Guerre en Irak, crise des migrants syriens, loi antiterroriste, accords commerciaux. Si habituellement les campagnes électorales portent peu sur les enjeux de politique étrangère, la lutte électorale de 2015 aura fait exception. Les partis politiques ont justement martelé leurs positions sur ces questions pour tenter de voler des appuis à leurs rivaux.

Stephen Harper comptait faire campagne sur le thème de la lutte contre le terrorisme. « Protéger l’économie et la sécurité », posait-il comme priorité en déclenchant les élections il y a maintenant de cela onze semaines. La guerre qu’il a lancée contre État islamique en Irak et en Syrie, sans l’appui du NPD ou du Parti libéral il y a un an, a en effet fait l’objet d’échanges musclés lors des débats des chefs. M. Harper promet de poursuivre sa mission de bombardements dans la région, de même que la mission de formation que mènent les Forces canadiennes sur le terrain en Irak. Le Bloc québécois de Gilles Duceppe appuie ces deux déploiements. Le Parti libéral de Justin Trudeau poursuivrait la formation de troupes locales, mais il rapatrierait les avions de chasse canadiens. Thomas Mulcair mettrait de son côté un terme aux deux pans de la mission.

Si le chef conservateur voulait causer une lutte contre le terrorisme pour s’ériger en champion de la sécurité, le sort des migrants syriens qui fuient par millions la région lui a en revanche fait perdre des plumes. La photo du petit Aylan Kurdi, mort noyé en tentant de se réfugier en Europe avec sa famille, a causé tout un émoi dans la population. La réponse des conservateurs à la crise humanitaire a été vivement critiquée. Stephen Harper s’est engagé à accueillir 10 000 réfugiés d’ici septembre prochain, 20 000 d’ici trois ans. Ce n’est pas assez, ont scandé ses rivaux. Justin Trudeau promet l’arrivée de 25 000 réfugiés syriens d’ici janvier 2016. Thomas Mulcair en accueillerait 10 000 au cours des mêmes trois mois, pour en accepter ensuite 9000 par année — soit 46 000 en quatre ans.

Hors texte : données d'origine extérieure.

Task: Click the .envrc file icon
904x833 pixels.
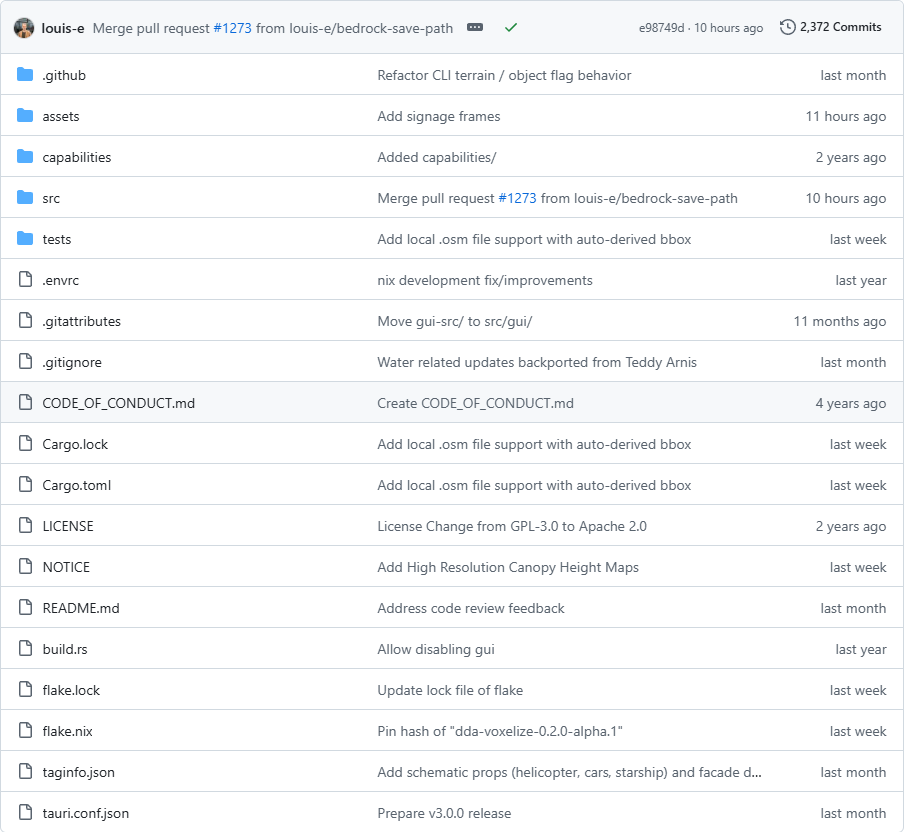Action: (25, 280)
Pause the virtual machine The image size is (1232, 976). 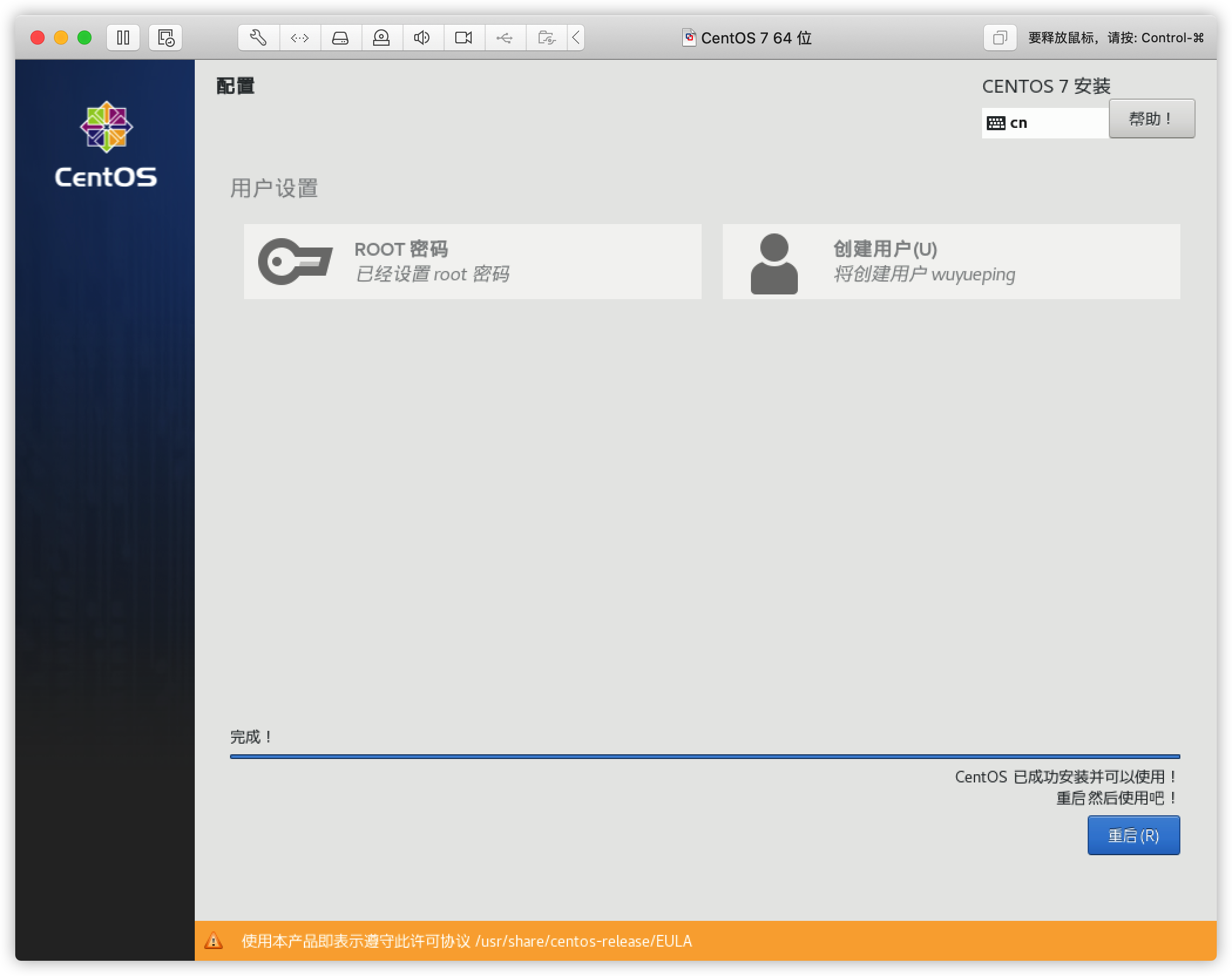(123, 38)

Quant aux tensions en Europe de l’Est, où la Russie a annexé de force une partie de l’Ukraine, néodémocrates et libéraux poursuivraient les missions de surveillance et de formation entamées par les conservateurs.

Une lutte contre le terrorisme aussi au pays

 

Autre sujet controversé de cette campagne, cette fois-ci mis en avant sans relâche par Thomas Mulcair : la Loi antiterroriste (C-51). Adoptée par les conservateurs cette année, elle criminalise le fait de glorifier ou préconiser la perpétration d’actes terroristes, elle resserre la liste des passagers interdits de vol, abaisse le seuil de preuves nécessaires pour que la police procède à des détentions préventives et accorde au Service canadien du renseignement de sécurité (SCRS) le pouvoir — sous autorisation d’un juge — de perturber les activités de personnes surveillées.

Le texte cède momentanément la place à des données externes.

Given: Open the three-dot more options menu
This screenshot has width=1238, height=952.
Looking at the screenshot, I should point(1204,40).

Le NPD martèle qu’il l’abrogera à la première occasion et accuse les libéraux de l’avoir appuyée en promettant de l’amender que s’ils sont élus. Un gouvernement libéral exigerait que tous les mandats octroyés au SCRS respectent la Charte des droits et libertés. Il examinerait aussi toutes les demandes d’appels de personnes figurant sur la liste d’interdiction de vol. Les dispositions de C-51 seraient en outre réétudiées dans trois ans.

Les conservateurs mèneraient de leur côté la lutte encore plus loin, en légiférant pour permettre au ministre des Affaires étrangères de créer des « zones désignées » — jugées comme abritant des foyers de terroristes — où il serait interdit de voyager sans raison légitime.

MM. Mulcair et Trudeau rejettent par ailleurs la loi conservatrice C-24, qui permet désormais de révoquer la citoyenneté de Canadiens comptant deux citoyennetés et étant reconnus coupables de terrorisme ou de trahison. Gilles Duceppe s’y oppose aussi, tout comme à la loi C-51.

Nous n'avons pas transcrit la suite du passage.